:: EXERCISE ::
In the records below, some lines hold the word "screenshot". Copy each of those lines.
------------------------------
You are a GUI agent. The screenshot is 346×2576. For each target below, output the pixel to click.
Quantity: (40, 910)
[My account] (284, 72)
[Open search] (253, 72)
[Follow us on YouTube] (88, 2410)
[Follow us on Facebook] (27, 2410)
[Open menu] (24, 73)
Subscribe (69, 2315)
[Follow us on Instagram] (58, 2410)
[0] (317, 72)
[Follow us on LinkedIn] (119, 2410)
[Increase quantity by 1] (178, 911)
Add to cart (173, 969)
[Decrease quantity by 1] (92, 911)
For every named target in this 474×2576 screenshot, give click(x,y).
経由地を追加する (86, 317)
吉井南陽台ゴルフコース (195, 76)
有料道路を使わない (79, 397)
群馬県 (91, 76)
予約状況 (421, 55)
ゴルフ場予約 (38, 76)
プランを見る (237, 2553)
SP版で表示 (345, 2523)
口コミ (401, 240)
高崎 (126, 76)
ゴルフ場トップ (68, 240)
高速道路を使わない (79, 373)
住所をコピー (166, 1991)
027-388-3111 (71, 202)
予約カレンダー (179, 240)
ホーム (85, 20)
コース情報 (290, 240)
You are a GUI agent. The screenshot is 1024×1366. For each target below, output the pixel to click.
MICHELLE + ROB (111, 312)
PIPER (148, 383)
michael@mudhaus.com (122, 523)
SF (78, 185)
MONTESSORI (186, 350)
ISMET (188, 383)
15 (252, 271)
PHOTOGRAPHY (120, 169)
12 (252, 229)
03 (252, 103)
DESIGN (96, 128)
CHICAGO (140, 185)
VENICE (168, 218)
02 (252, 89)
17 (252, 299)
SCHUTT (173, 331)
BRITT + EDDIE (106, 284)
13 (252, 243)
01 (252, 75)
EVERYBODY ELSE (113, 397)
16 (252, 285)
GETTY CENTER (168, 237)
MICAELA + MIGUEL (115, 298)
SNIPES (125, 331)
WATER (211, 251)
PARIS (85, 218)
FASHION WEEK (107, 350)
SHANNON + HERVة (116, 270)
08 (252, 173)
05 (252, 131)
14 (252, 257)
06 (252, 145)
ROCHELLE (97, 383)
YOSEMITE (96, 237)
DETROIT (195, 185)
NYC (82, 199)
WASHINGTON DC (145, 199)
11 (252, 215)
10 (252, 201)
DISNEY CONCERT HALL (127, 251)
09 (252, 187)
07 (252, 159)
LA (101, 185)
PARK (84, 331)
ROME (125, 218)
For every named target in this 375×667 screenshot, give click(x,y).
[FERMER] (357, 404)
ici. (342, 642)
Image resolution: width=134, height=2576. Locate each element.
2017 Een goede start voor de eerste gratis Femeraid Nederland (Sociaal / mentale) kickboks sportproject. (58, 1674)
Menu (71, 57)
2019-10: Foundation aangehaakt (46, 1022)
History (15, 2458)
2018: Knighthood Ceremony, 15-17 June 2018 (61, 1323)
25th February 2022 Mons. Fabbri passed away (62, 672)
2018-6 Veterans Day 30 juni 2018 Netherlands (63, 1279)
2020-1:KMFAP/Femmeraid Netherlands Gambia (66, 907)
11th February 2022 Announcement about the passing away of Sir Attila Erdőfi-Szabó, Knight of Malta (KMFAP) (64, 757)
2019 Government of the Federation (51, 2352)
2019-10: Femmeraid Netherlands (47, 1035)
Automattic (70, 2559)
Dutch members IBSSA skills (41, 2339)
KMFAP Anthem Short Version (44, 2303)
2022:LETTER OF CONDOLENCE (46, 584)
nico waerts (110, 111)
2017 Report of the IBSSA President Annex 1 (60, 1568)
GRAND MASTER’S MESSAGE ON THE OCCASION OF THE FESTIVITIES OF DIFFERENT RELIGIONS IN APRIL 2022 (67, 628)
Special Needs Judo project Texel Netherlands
------------------------------
:: REPLY TO THE EXERCISE ::
You are a GUI agent. The screenshot is 346×2576. For each target below, output the pixel to click.
For every named target in this 474×2576 screenshot, give click(x,y).
You are a GUI agent. The screenshot is 1024×1366. For each target below, output the pixel to click.
For every named target in this 375×667 screenshot, give click(x,y).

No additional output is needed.